Donors Who Helped Save Henry Coe Park Want Money Back From State
MORGAN HILL (CBS 5) — The State of California is refusing to refund a group that pledged to keep a Bay Area park open, despite an investigation revealing the State Parks Department was sitting on millions in hidden funds.
“The most aggravating thing for me is that we worked like the very devil for more than a year to raise enough money to keep the park open for three years, and then suddenly discover that it’s not needed,” Winslow Briggs said.
Briggs, a retired Stanford University professor, and his wife Ann donated their time and money to keep their beloved Henry Coe State Park in Santa Clara County from closing due to budget cuts.
“As a family, about $5,000,” Ann Briggs said.
Their Coe Park Preservation Fund became a statewide model, with the State Senate and Assembly commending them for raising $350,000. Then it was discovered the California Parks Department had a stash of $54 million hidden in its own budget.
“If they didn’t know, shame on them.
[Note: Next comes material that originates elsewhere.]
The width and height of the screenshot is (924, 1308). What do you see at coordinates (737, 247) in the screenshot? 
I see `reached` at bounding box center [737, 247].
If they did know, shame on them,” Winslow Briggs said.
It was more than enough to keep Henry Coe and other state parks open.
“As a donor, I just felt as duped as everyone else,” Ann Briggs said.
The $54 million was found after the preservation fund wrote a check to the state for $279,000. Now, the volunteers want that money back.
“I think we should write to all the donors and offer their money back because it was gotten under false pretenses,” Ann Briggs said.
So far, the state is refusing. “There is no mechanism right now in state law to have us refund money to the Coe Foundation. We’ve reached out to them. We’d like to have a conversation with them about that. We would like to keep that partnership alive,” said Richard Stapler of the California Natural Resources Agency.
Winslow Briggs refutes Stapler’s statement. “They have never tried to reach us and there hasn’t been any email contact either,” he said.
The Briggs said the damage is done in trust and money. Another $20 million in pledges the fund had secured is evaporating.
“We had big donors pretty well lined up. Now, we don’t have them anymore as a result of this fiasco,” Winslow Briggs said.